Homer has a lot to offer besides the abundant espresso cafes. For a full background and cultural feel of this weird drinking town with a fishing problem the Pratt Museum is a must go. Located on the corner of Bartlett Street and Pioneer Avenue which is the primary business and tourist thoroughfare of upper Homer, it provides cultural insights of the residents and a guided botanical garden to learn of the many edible plants that grow wild on the Kenai Peninsula of Alaska. If you desire fine dinning and a pleasant wine and beer patio, be sure to stop in at Cups Cafe just down the ave. about half a block.

Crossing the Beluga Slough on Sterling Highway on the way to the other tourist district known as The Homer Spit you see several float planes docked waiting to transport people across the bay.

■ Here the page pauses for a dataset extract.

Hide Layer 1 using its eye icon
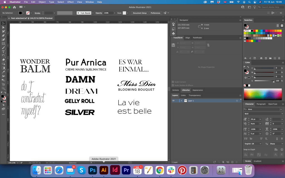This screenshot has width=285, height=178. point(173,101)
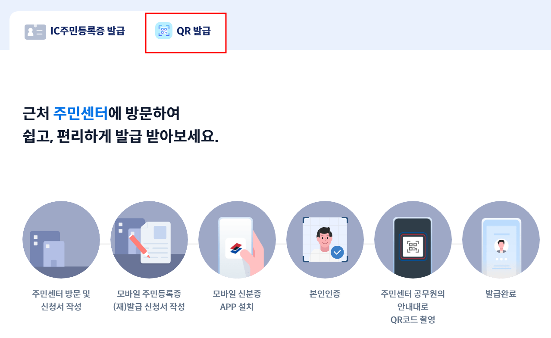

The Homer Spit is the narrow isthumus of land jutting out 4 miles into the Katchemak Bay just off the lower Cook Inlet. It serves as a ferry terminal to the Maritime Highway and water taxi across the bay to glaciers and hiking trails. Be sure to stop at The Spit-fire Grille for some great views of the Harbor and fresh local food.

Tourism is highly developed by the city in the form of a full service transient marina and R/V-tent camping grounds. Other city run campgrounds are on the mainland in town.

Restaurants and a hotel surround the marina where Bald eagles can be viewed gliding along the shore feeding. Halibut fishing to win the daily derby prize is done at the lagoon.